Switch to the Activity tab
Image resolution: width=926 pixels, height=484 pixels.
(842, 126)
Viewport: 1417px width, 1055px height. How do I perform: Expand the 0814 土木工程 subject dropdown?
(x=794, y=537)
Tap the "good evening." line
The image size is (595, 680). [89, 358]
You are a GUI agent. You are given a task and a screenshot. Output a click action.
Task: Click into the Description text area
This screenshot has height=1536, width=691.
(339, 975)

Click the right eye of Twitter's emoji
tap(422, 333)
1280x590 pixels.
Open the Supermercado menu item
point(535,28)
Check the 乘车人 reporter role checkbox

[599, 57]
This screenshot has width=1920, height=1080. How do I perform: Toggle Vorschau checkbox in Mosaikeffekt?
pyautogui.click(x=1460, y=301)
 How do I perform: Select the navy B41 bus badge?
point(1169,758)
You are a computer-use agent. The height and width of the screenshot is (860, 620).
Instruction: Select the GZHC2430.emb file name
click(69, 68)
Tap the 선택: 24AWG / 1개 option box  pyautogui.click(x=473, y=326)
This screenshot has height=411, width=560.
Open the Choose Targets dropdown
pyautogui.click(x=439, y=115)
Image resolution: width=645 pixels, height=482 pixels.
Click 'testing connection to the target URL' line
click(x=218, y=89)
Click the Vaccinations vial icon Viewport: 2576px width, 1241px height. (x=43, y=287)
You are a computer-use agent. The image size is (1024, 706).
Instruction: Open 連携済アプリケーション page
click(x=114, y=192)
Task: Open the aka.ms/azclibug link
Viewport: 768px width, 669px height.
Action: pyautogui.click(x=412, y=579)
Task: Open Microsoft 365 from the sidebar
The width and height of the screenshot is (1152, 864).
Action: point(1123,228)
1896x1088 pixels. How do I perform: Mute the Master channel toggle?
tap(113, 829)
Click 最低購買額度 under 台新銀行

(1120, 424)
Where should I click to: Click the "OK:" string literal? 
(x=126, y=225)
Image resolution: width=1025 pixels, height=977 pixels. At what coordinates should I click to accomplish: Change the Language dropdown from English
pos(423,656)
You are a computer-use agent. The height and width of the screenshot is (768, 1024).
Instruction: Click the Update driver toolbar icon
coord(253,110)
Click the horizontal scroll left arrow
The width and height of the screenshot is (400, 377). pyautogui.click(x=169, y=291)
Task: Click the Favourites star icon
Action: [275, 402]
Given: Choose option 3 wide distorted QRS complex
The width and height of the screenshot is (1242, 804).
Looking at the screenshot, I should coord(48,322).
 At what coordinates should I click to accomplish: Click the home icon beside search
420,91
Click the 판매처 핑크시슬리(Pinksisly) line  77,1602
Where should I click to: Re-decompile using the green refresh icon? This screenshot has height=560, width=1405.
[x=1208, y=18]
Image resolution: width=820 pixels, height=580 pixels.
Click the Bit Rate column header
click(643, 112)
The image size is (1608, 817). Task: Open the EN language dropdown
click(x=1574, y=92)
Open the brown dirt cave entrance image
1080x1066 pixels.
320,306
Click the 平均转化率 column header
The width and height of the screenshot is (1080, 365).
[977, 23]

____

• Assigned task: Copy exactly the stretch of data above from the line with "Tap the 선택: 24AWG" through the line with "Task: Open the aka.ms/azclibug link", and omit all other lines.

• Exercise result:
Tap the 선택: 24AWG / 1개 option box  pyautogui.click(x=473, y=326)
This screenshot has height=411, width=560.
Open the Choose Targets dropdown
pyautogui.click(x=439, y=115)
Image resolution: width=645 pixels, height=482 pixels.
Click 'testing connection to the target URL' line
click(x=218, y=89)
Click the Vaccinations vial icon Viewport: 2576px width, 1241px height. (x=43, y=287)
You are a computer-use agent. The image size is (1024, 706).
Instruction: Open 連携済アプリケーション page
click(x=114, y=192)
Task: Open the aka.ms/azclibug link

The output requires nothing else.